Le principal reproche que l'on puisse faire aux produits fabriqués à la chaine, en usine, c'est leur manque de personnalité. Ils ont tous le même goût, la même saveur artificielle. Rien ne les distingue des innombrables autres produits du même type. Il n'y a aucune prise de risque dans leur conception. Ni bons ni mauvais, en un mot, ils sont insipides.
C'est exactement le cas pour ce film. Pur produit de l'usine à films hollywoodienne, La Couleurs des sentiments (titre français très significatif, qui rabaisse le film au niveau des téléfilms allemands que M6 diffuse les après-midi) n'a strictement aucune personnalité. C'est un film comme on en a déjà vu des centaines, des milliers. Exactement le même déroulement, qui va de "je suis seule contre tous" à "j'ai eu raison avant tout le monde". Exactement le même type d'émotions en conserve, où on essaie de faire pleurer dans les chaumière en montrant une gamine hurler en tapant contre une vitre pour appeler sa nounou (ah ! il faudrait un jour interdire carrément ce genre de scène, c'est juste insupportable de mièvrerie).

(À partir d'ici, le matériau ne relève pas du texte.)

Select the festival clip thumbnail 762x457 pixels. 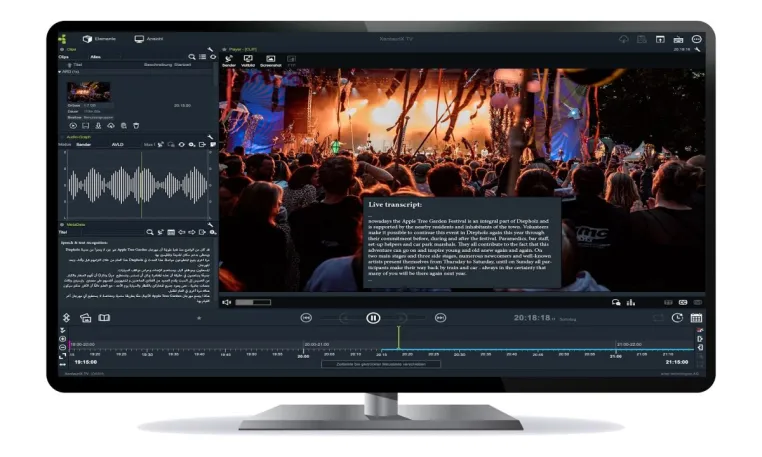[x=88, y=91]
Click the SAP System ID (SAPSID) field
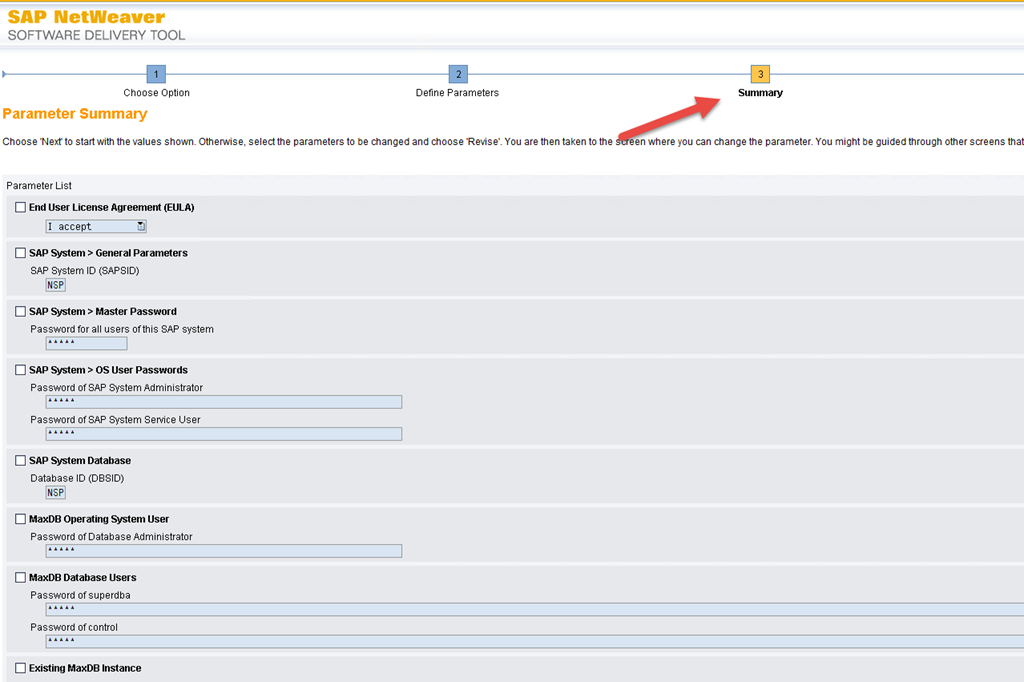This screenshot has height=682, width=1024. 56,286
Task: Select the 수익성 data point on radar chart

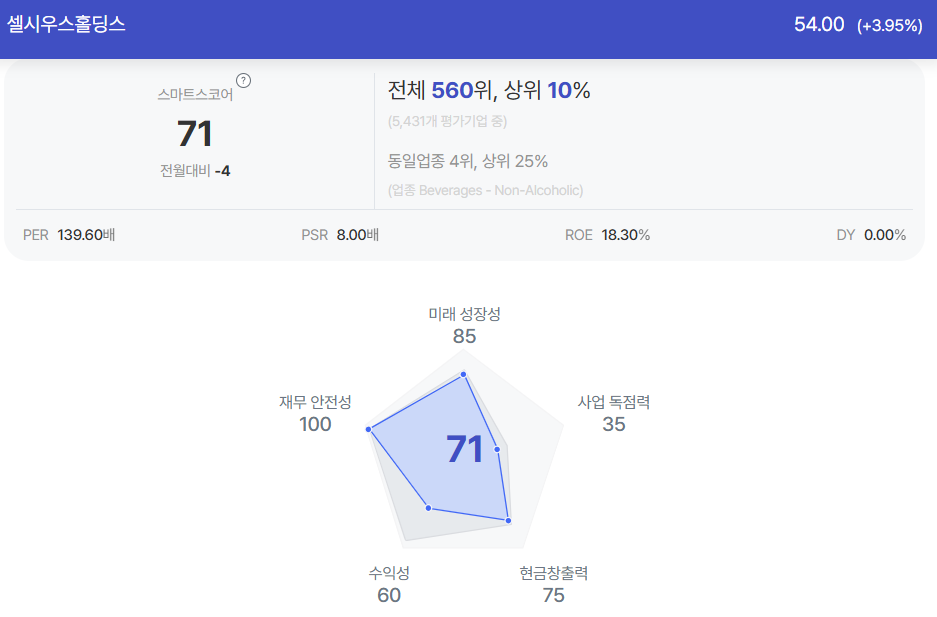Action: coord(428,508)
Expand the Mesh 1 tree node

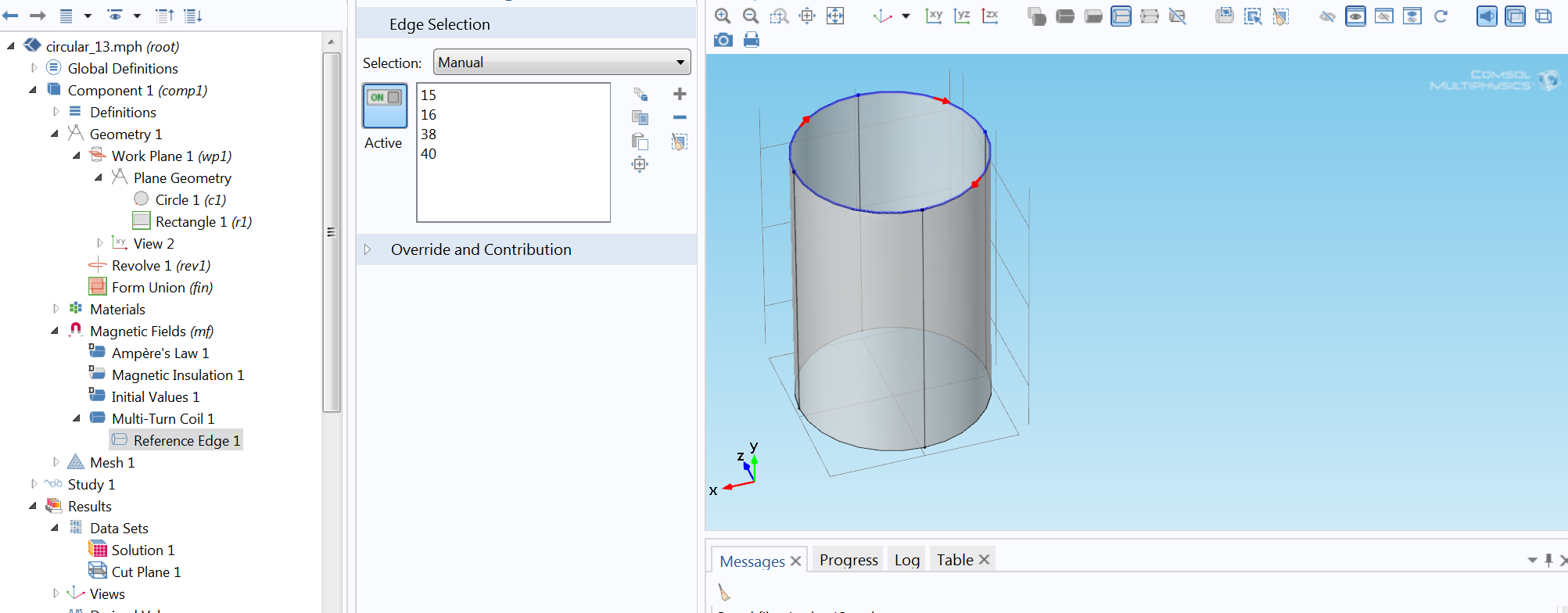56,462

Certes, le film possède des qualités. La reconstitution est soignée. Emma Stone, malgré une coiffure absolument horrible, est toujours aussi mignonne. Jessica Chastain en fait des kilotonnes, mais avec le décolleté qu'elle a on lui pardonne tout. Olivia Spencer est irrésistible et mérite pleinement un Oscar (même si on peut dire que le film a été taillé pour cela : c'est un film à Oscars).
Mais le principal point fort, le seul dont je me souvienne 24 heures après avoir vu cette soupe tiède, c'est Sissy Spacek; l'actrice de Carrie n'a ici qu'un second rôle, mais elle est formidable. Elle rayonne, elle illumine tout dans les trop rares scènes où elle apparaît.
M'enfin, se taper une telle bouillasse (de 2h30, en plus) simplement pour quatre ou cinq scènes, ça ne vaut franchement pas le coup.
Bien sûr, il faudrait parler du thème. Je passe sur le courage de faire un film sur l'égalité Blancs-Noirs en 2011... Non, c'est le traitement du sujet qui me gêne. Au lieu de faire un film sur le vivre-ensemble (voir Eastwood avec Invictus, par exemple, malgré tous les défauts du film), The Help se contente d'une inversion malsaine du propos raciste. Le scénario remplace "Les Noirs sont des animaux, les Blancs sont leurs maîtres" par "Les Noirs sont cools, les Blancs sont des monstres". Au lieu de montrer que l'on peut et doit vivre ensemble, il se contente de remplacer une opposition par une autre.
Honnêtement, quitte à voir un film à Oscars, sur le même thème, j'ai largement préféré Miss Daisy et son chauffeur.